Cette réponse de la Cour est interessante en ce qu’elle range dans la catégorie abusive les clauses qui définissent la modalité d’imputation des mensualités au remboursement du capital de ces prêts Helvet Immo (conséquence: pas de prescription pour que le consommateur agisse en nullité de ces clauses), et qu’elle fait reposer sur sur la BNP Personnal Finance la charge de la preuve d’une information suffisante dispensée au consommateur.
Le dernier apport de ces arrêts est plus subtile: les tribunaux devront apprécier quelle serait la position d’un consommateur moyen qui aurait été suffisamment informé des risques qu’il encourait réellement en souscrivant à l’emprunt: aurait-il ou non accepté ou se serait-il tourné vers un autre financement ?

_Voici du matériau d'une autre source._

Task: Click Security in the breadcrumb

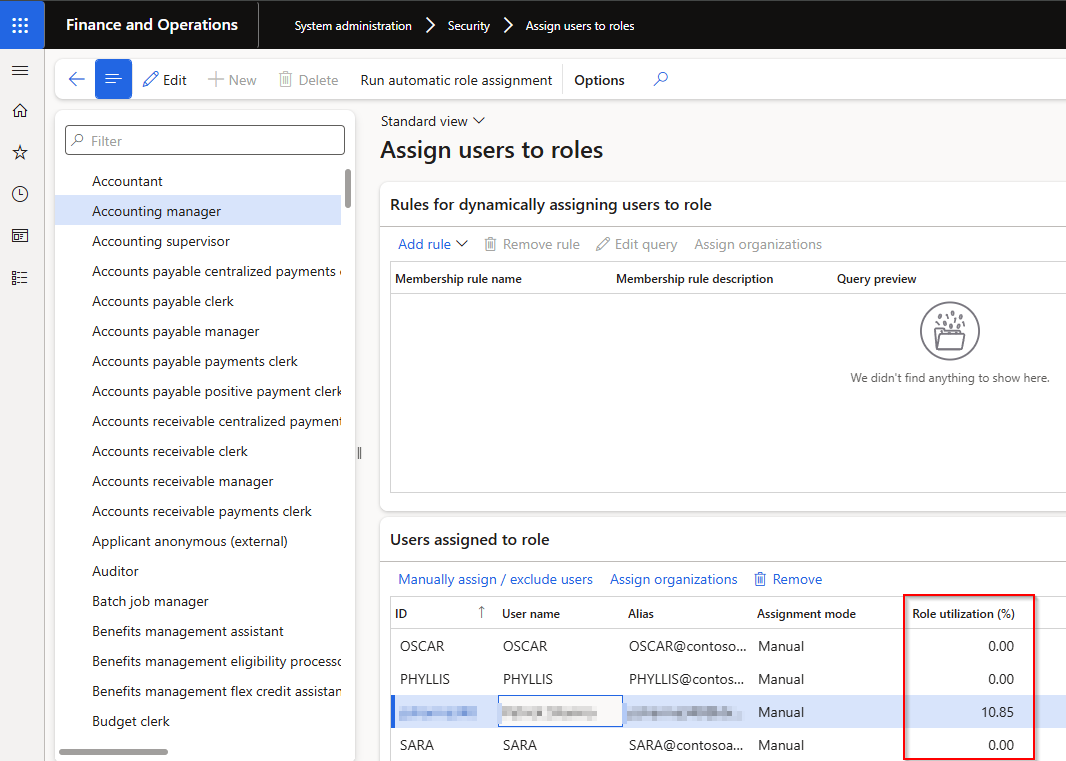Action: (468, 26)
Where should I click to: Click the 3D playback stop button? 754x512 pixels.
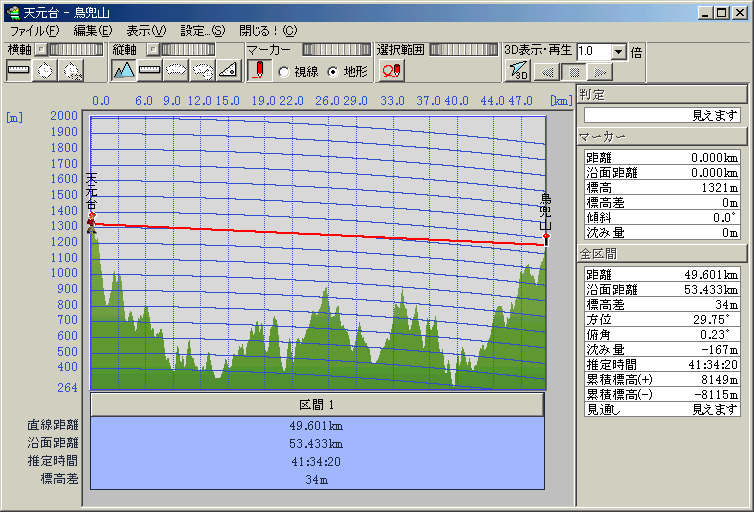tap(573, 72)
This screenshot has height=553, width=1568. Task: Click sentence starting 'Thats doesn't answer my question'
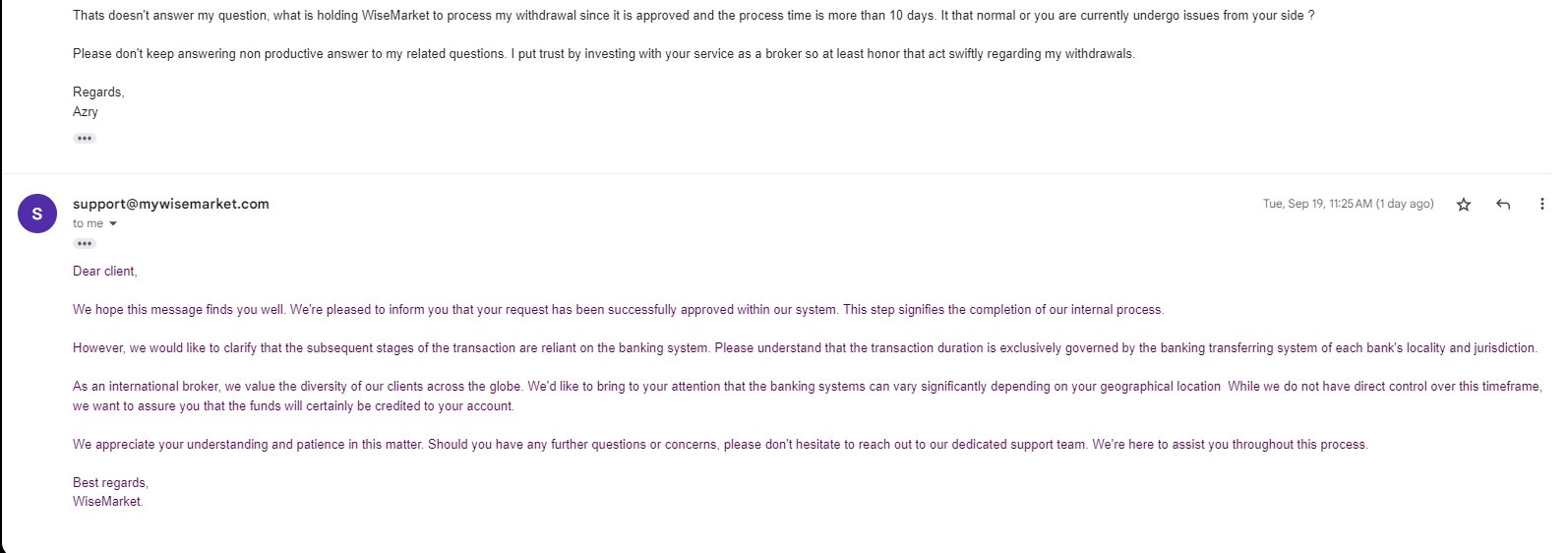(694, 16)
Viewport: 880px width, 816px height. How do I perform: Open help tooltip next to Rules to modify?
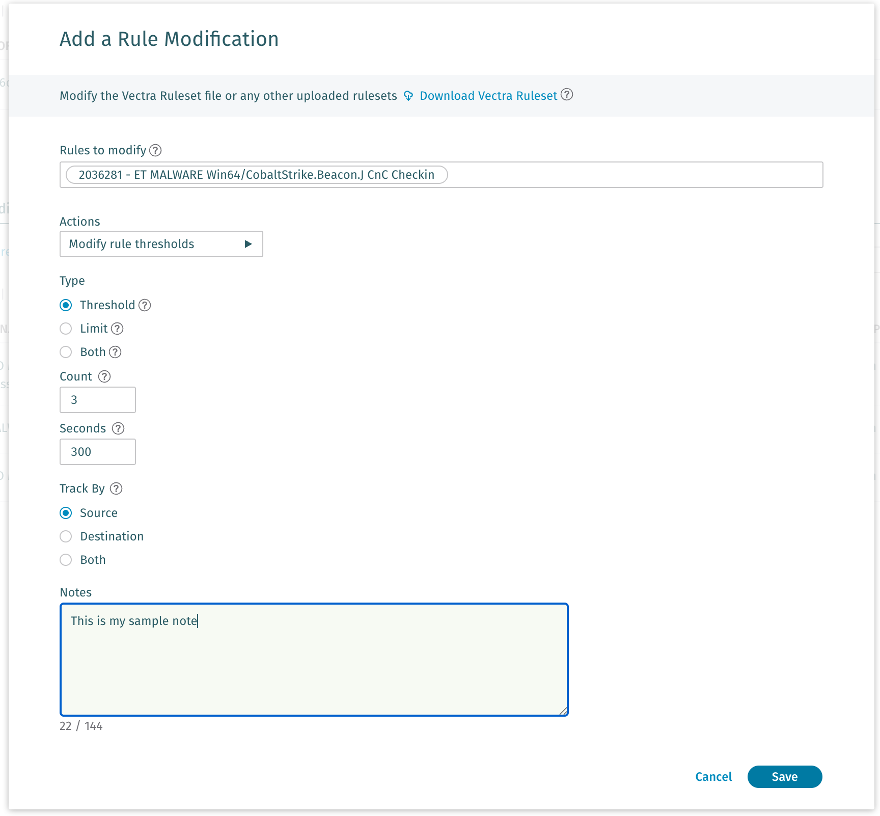[156, 150]
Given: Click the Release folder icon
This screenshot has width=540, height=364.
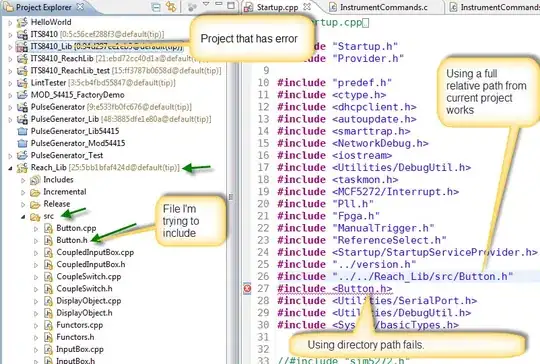Looking at the screenshot, I should [x=35, y=204].
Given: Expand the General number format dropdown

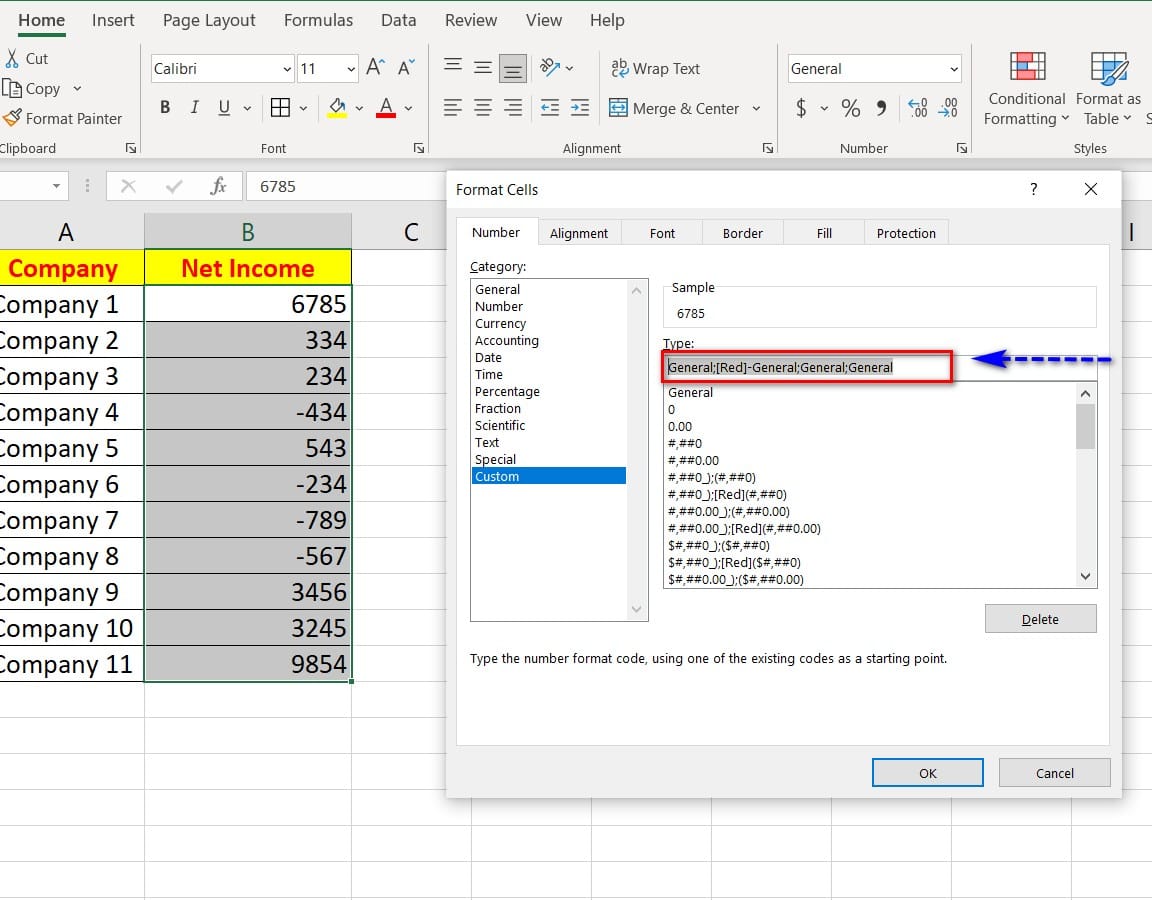Looking at the screenshot, I should (x=953, y=69).
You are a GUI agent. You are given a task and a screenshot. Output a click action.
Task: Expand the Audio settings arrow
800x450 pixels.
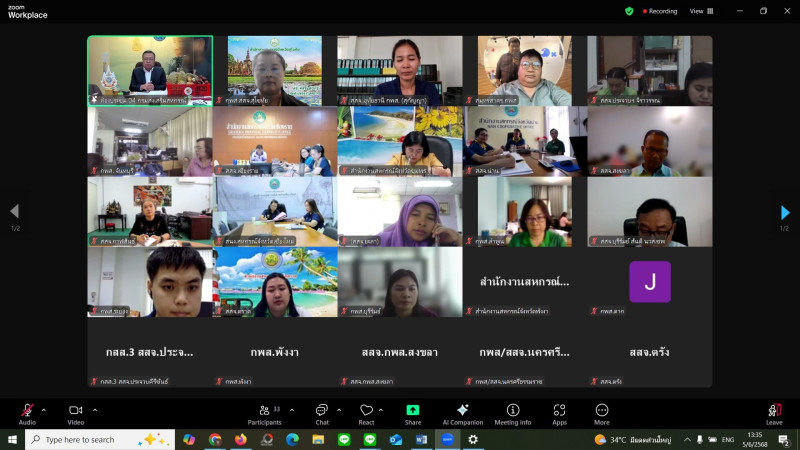tap(44, 409)
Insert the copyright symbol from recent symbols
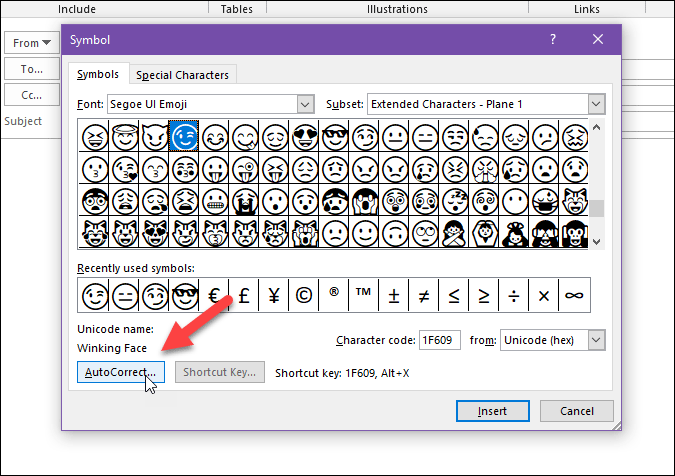This screenshot has width=675, height=476. (303, 295)
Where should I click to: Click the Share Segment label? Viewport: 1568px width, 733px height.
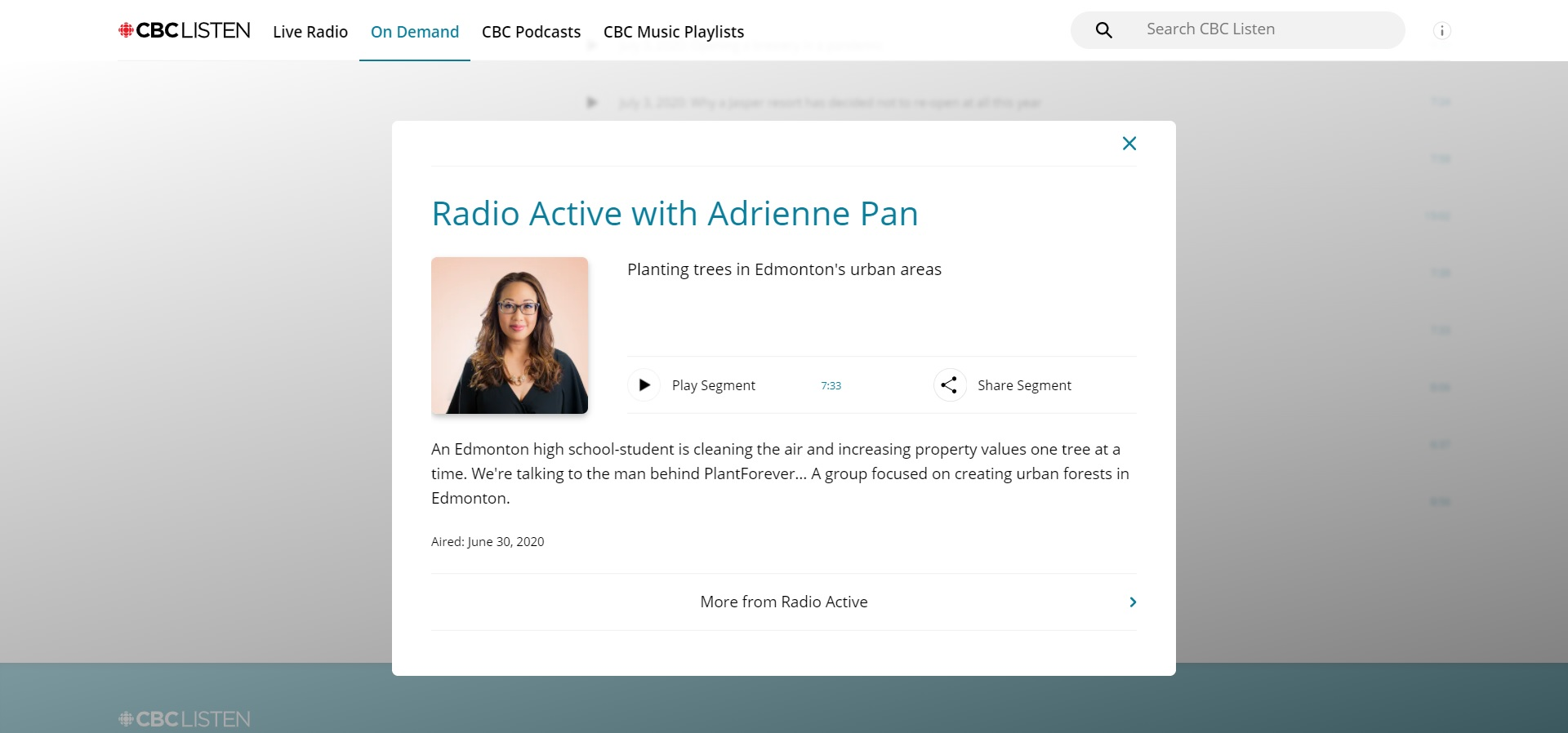[1024, 385]
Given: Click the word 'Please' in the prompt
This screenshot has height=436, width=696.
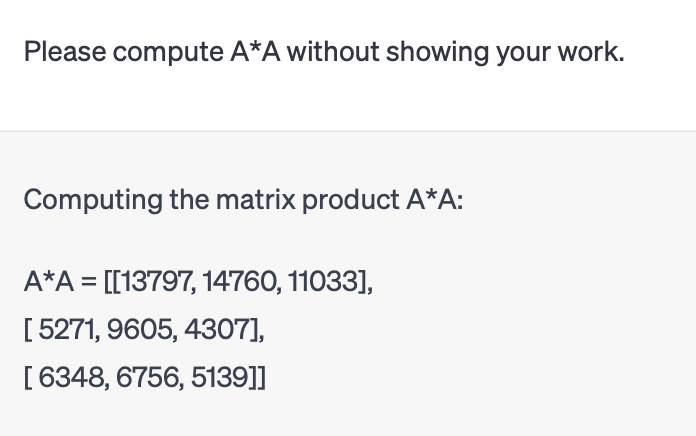Looking at the screenshot, I should pos(65,52).
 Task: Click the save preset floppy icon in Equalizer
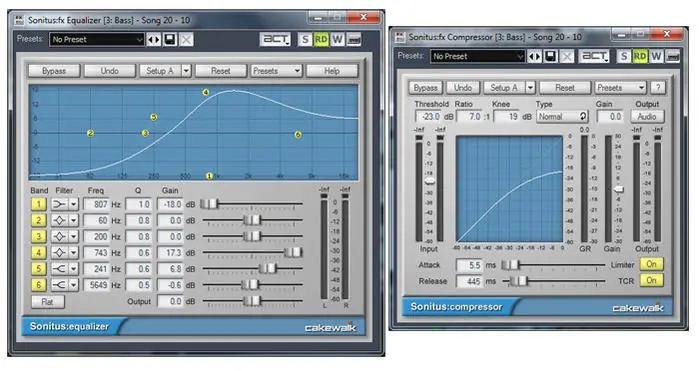170,40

Peut-être faudra-il-recourir à un sondage ? Ou bien les juges estimeront ils suffisants de constater qu’une variation de CHF de 10% (ce qui demeure minime) augmentait la durée du prêt de 20%, alors que l’information donnée limitait l’hypothèse de la hausse à 5%, et que la réalité a été une augmentation de 50% du CHF qui a conduit à ce que les emprunteurs doivent rembourser 2,19 fois le montant prévu initialement, pour en déduire qu’un consommateur moyen normalement avisé aurait fui ce genre de prêt s’il en avait vraiment connu les conséquences ?
Réponses dans les décisions à venir.